__Text provided__
The Underworld
Athenaeum entry. Correspondent of record: Vel Asharen. Direct observation: limited, as one would expect. The bulk of this entry draws on testimony from clergy of the Church of Meni, from the small population of mortals who have crossed and returned, and from Meni himself, who has answered direct questions on the matter with characteristic precision and characteristic brevity.
| Ruler | Meni |
| Type | Personal divine realm; destination of every soul |
| Magic | Divine only; mortal magic does not function here |
| Yggy Gate | None β reachable only through death |
| Native Population | None (transient souls only) |
| Structure | The Threshold Β· the Cycle Β· the Reformation Chambers Β· the Sanctified Court |
| Visiting | Strongly discouraged. The exits are not, by design, marked |
Overview
The Underworld is a realm of Meni's own making, somewhere between the mortal world and whatever lies past it. Mortals call it many things β Meni's Hall, the Threshold, the home of death, the Quiet Country. Meni himself calls it none of these and has not, on record, indicated a preferred name. It is, in his framing, simply where the work is done.
Every soul that has ever died has passed through it. Every soul that will ever die will pass through it. The realm is large enough to accommodate this without crowding and quiet enough that no soul, regardless of when they arrived, is ever rushed.
The Athenaeum classifies the Underworld as a plane for cataloguing convenience, with the standing caveats that it is unlike the other recognized planes in nearly every operational respect. It is not reachable from Yggy's valley. It has no native inhabitants. It cannot be visited and left under one's own power. The planar classification is a librarian's accommodation, not a metaphysical claim.
The Threshold
The first place a newly arrived soul perceives is the Threshold β a region described, with remarkable consistency across the testimony of returned mortals, as a long stone hall with a single black candle burning at its far end. The candle burns without smoke. The hall is neither cold nor warm.

__Material provided__
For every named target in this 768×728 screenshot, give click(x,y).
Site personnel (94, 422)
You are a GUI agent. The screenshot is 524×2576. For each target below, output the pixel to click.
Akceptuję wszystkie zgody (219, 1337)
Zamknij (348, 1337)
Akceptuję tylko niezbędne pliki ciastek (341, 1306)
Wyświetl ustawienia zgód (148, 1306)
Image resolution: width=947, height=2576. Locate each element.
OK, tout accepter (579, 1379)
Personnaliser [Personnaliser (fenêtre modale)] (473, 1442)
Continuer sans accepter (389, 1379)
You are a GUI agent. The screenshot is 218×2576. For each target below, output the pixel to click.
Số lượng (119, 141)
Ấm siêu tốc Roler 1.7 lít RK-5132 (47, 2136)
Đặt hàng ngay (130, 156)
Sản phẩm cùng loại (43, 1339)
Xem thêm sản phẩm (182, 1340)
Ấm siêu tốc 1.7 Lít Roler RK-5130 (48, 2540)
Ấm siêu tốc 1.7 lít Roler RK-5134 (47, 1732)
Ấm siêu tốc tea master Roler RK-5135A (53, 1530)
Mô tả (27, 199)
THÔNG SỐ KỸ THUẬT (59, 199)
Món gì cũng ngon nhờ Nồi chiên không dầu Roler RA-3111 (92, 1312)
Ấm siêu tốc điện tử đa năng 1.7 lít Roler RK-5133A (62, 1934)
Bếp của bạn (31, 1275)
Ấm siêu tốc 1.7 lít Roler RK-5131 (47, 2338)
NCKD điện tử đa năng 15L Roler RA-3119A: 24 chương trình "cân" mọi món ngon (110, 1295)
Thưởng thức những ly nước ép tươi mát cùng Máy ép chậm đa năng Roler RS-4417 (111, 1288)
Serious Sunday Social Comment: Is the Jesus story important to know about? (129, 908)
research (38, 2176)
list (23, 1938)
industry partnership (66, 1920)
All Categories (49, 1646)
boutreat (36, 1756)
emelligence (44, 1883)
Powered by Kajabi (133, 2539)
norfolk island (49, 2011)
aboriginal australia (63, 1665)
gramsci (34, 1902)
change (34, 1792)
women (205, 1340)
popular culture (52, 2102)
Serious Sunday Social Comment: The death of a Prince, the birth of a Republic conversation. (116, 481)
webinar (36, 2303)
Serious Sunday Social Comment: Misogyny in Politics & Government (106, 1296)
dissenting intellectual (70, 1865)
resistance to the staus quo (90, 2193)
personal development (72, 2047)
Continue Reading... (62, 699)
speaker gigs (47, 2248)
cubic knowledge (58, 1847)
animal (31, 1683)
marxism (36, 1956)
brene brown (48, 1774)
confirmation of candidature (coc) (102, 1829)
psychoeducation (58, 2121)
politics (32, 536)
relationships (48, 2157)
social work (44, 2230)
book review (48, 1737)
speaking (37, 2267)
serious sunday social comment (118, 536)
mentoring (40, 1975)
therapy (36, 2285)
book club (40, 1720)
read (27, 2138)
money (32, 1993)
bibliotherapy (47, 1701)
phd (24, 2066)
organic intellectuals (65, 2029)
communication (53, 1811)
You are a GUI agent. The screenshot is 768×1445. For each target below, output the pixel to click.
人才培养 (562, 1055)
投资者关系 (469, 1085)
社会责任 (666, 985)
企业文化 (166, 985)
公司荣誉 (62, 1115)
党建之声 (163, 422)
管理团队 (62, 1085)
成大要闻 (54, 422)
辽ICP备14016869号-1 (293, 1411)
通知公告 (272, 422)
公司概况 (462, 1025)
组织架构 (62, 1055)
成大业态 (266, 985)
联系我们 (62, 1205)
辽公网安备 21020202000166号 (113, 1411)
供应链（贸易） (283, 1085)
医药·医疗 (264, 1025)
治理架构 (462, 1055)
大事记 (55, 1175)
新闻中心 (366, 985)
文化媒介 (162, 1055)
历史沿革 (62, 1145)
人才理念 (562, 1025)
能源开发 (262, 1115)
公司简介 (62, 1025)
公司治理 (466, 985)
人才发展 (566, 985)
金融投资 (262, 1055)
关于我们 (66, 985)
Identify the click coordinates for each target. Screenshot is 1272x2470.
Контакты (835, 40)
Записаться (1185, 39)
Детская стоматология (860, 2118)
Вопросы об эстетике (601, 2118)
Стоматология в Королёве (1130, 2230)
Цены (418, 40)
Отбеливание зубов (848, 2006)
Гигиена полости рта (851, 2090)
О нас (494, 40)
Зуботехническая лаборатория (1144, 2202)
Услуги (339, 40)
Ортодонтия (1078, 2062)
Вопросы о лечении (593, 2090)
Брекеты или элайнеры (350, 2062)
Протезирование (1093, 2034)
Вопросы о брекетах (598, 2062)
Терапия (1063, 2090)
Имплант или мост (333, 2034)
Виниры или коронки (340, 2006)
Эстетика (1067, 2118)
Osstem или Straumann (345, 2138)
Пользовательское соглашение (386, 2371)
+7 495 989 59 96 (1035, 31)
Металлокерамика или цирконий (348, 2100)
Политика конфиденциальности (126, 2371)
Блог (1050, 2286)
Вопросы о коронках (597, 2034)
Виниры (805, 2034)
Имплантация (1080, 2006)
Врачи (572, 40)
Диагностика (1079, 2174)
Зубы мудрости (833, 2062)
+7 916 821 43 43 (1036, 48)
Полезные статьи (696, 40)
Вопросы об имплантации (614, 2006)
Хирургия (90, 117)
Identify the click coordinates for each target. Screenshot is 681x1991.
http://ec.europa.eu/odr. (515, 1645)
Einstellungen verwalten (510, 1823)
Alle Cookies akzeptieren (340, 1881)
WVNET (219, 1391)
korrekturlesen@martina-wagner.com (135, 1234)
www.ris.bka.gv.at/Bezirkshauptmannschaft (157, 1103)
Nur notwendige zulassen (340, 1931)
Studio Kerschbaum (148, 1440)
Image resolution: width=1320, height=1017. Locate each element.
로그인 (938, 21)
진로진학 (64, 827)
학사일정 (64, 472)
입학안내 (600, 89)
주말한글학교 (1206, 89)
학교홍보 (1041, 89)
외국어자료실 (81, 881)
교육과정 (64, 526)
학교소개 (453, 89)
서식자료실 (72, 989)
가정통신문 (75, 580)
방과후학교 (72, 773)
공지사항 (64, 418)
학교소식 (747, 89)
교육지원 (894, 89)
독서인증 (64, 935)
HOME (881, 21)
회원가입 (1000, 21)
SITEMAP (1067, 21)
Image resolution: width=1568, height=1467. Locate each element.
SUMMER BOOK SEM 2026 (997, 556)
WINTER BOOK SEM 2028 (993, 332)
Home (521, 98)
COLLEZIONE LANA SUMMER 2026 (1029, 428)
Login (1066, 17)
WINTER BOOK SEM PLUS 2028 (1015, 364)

__Problems to work on__
a: Transcribe the entry on the Underworld from "The Athenaeum classifies" to "cold nor warm.".
b: According to the entry on the Underworld, what burns at the far end of the Threshold?
These records have no connection to the entry on the Underworld.

__Responses per task__
a:
The Athenaeum classifies the Underworld as a plane for cataloguing convenience, with the standing caveats that it is unlike the other recognized planes in nearly every operational respect. It is not reachable from Yggy's valley. It has no native inhabitants. It cannot be visited and left under one's own power. The planar classification is a librarian's accommodation, not a metaphysical claim.
The Threshold
The first place a newly arrived soul perceives is the Threshold β a region described, with remarkable consistency across the testimony of returned mortals, as a long stone hall with a single black candle burning at its far end. The candle burns without smoke. The hall is neither cold nor warm.

b: A single black candle burns there.